And then it was off to the faded glory of Everthrope Hall and its magnificent grounds. As we wandered around scarcely a minute passed without new suggestions for how the estate could be developed; forestry skills, eco-tourism, mountain bike repair and hire, organic horticulture, fish farming; all activities which could combine feasible business models with the opportunity for prisoners and ex offenders to develop skills and careers and build self confidence. Finally, we toured the newly refurbished Transitions office in one wing of the hall, expertly repaired, painted, decorated and furnished (including tables made in the prison) by Everthrope inmates.

 

Of course, there is a long way to go and the next year is still, fundamentally, about evaluation.  The uncertain future of the probation service hangs over the scheme with worries that if payment by results in probation is like PBR in employment services it will be very hard to carve out spaces for innovative practice. But if the energy in the room is anything to go by we will find a way to make Transitions happen.

 

I have to admit there was a moment when I imagined beaming into the room the small contingent of people who continue to argue that today’s RSA has no mission or that we have somehow abandoned the commitment to invention, enterprise and public good that inspired the founders of the Society. I wanted them to see the delight expressed by so many that the RSA has brought such an ambitious and innovative project to this part of the world.

 

I guess when I find myself having a continuous internal conversation with my detractors it may be time to wonder whether I too have been inside for too long. But sitting here in Rachel’s snug cottage waiting to go out for a celebration dinner with key players in the project I will be keeping any transition plans of my own on hold for a while longer.

 

Share

Comments

17 Comments on A good day in the frozen north

  1. Robert Burns on Fri, 25th Jan 2013 8:23 pm
  2. Mathew,

    very interesting…..

    But, who will hire the ‘rehabilitated’ inmates on their release?

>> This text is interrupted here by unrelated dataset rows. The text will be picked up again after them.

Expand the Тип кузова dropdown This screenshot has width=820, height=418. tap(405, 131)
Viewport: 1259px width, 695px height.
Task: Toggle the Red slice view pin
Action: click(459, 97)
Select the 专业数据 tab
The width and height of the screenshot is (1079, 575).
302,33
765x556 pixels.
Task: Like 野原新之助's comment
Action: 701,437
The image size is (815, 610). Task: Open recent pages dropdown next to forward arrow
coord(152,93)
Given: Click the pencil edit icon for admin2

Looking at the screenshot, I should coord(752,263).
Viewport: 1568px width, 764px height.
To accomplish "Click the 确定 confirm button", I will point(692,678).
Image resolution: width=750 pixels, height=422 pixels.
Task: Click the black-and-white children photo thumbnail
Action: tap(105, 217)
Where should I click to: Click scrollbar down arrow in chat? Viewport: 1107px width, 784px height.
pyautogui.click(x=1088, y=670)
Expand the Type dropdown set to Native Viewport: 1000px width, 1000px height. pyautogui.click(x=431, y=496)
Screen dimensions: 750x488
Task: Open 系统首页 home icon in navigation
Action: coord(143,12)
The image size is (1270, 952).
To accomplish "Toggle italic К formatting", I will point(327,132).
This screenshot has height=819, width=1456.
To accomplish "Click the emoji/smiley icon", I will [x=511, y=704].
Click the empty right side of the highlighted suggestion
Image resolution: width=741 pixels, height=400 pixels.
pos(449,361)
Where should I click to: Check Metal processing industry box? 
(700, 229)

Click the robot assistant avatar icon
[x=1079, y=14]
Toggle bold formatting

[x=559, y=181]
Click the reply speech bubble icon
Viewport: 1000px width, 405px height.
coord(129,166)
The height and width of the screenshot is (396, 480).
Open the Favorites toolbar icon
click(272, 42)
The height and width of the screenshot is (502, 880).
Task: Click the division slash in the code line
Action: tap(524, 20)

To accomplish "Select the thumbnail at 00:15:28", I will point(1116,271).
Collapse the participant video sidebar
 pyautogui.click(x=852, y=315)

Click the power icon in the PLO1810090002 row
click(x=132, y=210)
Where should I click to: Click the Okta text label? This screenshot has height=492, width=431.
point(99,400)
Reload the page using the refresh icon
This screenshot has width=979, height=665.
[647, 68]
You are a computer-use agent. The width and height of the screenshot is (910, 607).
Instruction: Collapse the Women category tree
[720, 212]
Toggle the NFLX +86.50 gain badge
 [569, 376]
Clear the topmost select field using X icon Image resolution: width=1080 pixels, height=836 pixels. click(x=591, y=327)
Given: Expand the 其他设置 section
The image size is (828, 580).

    As with all such schemes the only ‘winners’ in the long term will those who run the scheme, not those who are passed through it.

    Just another Middle Class job creation opportunity/scam.

  3. David Wilcox on Fri, 25th Jan 2013 8:53 pm
  4. Thanks Matthew

    I don’t know whether Robert’s criticism is valid or not, but taking your description at face value the development of the project shows the convening power of RSA and so answers one possible criticism of your social agenda. It demonstrates how RSA can bring together a range of interests and resources for innovation that can be more difficult for others. Vindiction.
    Recent Linkedin discussions about mission and Fellowship have not – in my view – been about lack of RSA potential. They have been about how to help Fellows understand what RSA is for, and secondly how to address your challenge of scaling Fellowship activity to make a bigger and wider impact.
    One very effective way to address the communication and engagement issue would be to tell more stories of good projects. Or even better help Fellows tell stories theselves, and to use the RSA dissemination channels to reach the thousands of people who engage with staff-led events and web sites.
    At present there is nowhere that Fellows can really show what they are doing, often in partnership with others. I don’t think your blog, excellent though it is, can be a substitute. It can provide an additional authoritative and powerful voice – but we need many others.
    So – this is absolutely not a criticism. Really just saying, great story, let’s find ways of telling more of them together. Then using the experience we share to innovate further.
    At the moment this sort of conversation takes place partly here, partly on Linkedin, parltly on the Fellowship site

  5. David Wilcox on Fri, 25th Jan 2013 9:10 pm
  6. …oops, doing this on a small keypad and posted too quickly, I wanted to end by saying we need some better ways of talking to each other about the good stuff RSA is doing, in one space, otherwise a lot of misconceptions develop.
    Sorry this is a bit of a ramble. I just wanted to offer some Friday night good cheer and constructive suggestions to match the inspiration of the story.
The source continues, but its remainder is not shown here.